__THE PROBLEM__
Repeat all of the data exactly. Leave nothing out.

__RECORD EXTRACTS__
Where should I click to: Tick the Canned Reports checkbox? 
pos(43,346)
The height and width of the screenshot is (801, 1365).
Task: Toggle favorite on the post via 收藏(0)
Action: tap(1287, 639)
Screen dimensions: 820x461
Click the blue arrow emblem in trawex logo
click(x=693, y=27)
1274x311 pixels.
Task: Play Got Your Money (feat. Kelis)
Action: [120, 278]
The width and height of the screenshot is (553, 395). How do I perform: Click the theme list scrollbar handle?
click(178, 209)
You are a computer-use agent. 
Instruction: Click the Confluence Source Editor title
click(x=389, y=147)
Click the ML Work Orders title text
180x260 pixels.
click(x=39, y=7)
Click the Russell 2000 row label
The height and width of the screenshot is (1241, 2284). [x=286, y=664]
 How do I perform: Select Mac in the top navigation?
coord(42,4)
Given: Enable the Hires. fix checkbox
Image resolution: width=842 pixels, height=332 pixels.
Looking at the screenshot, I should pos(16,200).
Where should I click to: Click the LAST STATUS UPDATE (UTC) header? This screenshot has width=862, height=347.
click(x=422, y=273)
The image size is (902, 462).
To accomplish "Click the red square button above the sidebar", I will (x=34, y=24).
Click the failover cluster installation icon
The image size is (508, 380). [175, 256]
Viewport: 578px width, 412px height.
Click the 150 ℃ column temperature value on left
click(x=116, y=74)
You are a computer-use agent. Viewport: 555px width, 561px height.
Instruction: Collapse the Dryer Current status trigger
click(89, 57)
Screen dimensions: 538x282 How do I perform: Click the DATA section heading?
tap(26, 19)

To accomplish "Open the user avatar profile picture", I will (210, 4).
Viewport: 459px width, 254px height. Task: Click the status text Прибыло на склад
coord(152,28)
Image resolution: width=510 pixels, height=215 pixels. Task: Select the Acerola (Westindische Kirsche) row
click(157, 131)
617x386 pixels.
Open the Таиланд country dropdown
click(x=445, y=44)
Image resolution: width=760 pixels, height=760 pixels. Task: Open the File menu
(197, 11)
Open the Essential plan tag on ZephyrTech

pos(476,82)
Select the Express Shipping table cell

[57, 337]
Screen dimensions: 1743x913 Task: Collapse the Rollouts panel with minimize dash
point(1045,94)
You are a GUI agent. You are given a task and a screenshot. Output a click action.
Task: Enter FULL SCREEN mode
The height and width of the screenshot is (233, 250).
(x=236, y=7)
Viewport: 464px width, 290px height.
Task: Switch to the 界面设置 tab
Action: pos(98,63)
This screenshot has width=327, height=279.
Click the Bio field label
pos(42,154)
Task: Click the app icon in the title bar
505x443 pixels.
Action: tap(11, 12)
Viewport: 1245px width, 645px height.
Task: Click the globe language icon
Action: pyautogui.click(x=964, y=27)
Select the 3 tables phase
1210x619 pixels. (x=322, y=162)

__EXPECTED ANSWER__
Where should I click to: Tick the Canned Reports checkbox? 
pos(43,346)
The height and width of the screenshot is (801, 1365).
Task: Toggle favorite on the post via 收藏(0)
Action: tap(1287, 639)
Screen dimensions: 820x461
Click the blue arrow emblem in trawex logo
click(x=693, y=27)
1274x311 pixels.
Task: Play Got Your Money (feat. Kelis)
Action: [120, 278]
The width and height of the screenshot is (553, 395). How do I perform: Click the theme list scrollbar handle?
click(178, 209)
You are a computer-use agent. 
Instruction: Click the Confluence Source Editor title
click(x=389, y=147)
Click the ML Work Orders title text
180x260 pixels.
click(x=39, y=7)
Click the Russell 2000 row label
The height and width of the screenshot is (1241, 2284). [x=286, y=664]
 How do I perform: Select Mac in the top navigation?
coord(42,4)
Given: Enable the Hires. fix checkbox
Image resolution: width=842 pixels, height=332 pixels.
Looking at the screenshot, I should pos(16,200).
Where should I click to: Click the LAST STATUS UPDATE (UTC) header? This screenshot has width=862, height=347.
click(x=422, y=273)
The image size is (902, 462).
To accomplish "Click the red square button above the sidebar", I will (x=34, y=24).
Click the failover cluster installation icon
The image size is (508, 380). [175, 256]
Viewport: 578px width, 412px height.
Click the 150 ℃ column temperature value on left
click(x=116, y=74)
You are a computer-use agent. Viewport: 555px width, 561px height.
Instruction: Collapse the Dryer Current status trigger
click(89, 57)
Screen dimensions: 538x282 How do I perform: Click the DATA section heading?
tap(26, 19)

To accomplish "Open the user avatar profile picture", I will (210, 4).
Viewport: 459px width, 254px height. Task: Click the status text Прибыло на склад
coord(152,28)
Image resolution: width=510 pixels, height=215 pixels. Task: Select the Acerola (Westindische Kirsche) row
click(157, 131)
617x386 pixels.
Open the Таиланд country dropdown
click(x=445, y=44)
Image resolution: width=760 pixels, height=760 pixels. Task: Open the File menu
(197, 11)
Open the Essential plan tag on ZephyrTech

pos(476,82)
Select the Express Shipping table cell

[57, 337]
Screen dimensions: 1743x913 Task: Collapse the Rollouts panel with minimize dash
point(1045,94)
You are a GUI agent. You are given a task and a screenshot. Output a click action.
Task: Enter FULL SCREEN mode
The height and width of the screenshot is (233, 250).
(x=236, y=7)
Viewport: 464px width, 290px height.
Task: Switch to the 界面设置 tab
Action: pos(98,63)
This screenshot has width=327, height=279.
Click the Bio field label
pos(42,154)
Task: Click the app icon in the title bar
505x443 pixels.
Action: tap(11, 12)
Viewport: 1245px width, 645px height.
Task: Click the globe language icon
Action: pyautogui.click(x=964, y=27)
Select the 3 tables phase
1210x619 pixels. (x=322, y=162)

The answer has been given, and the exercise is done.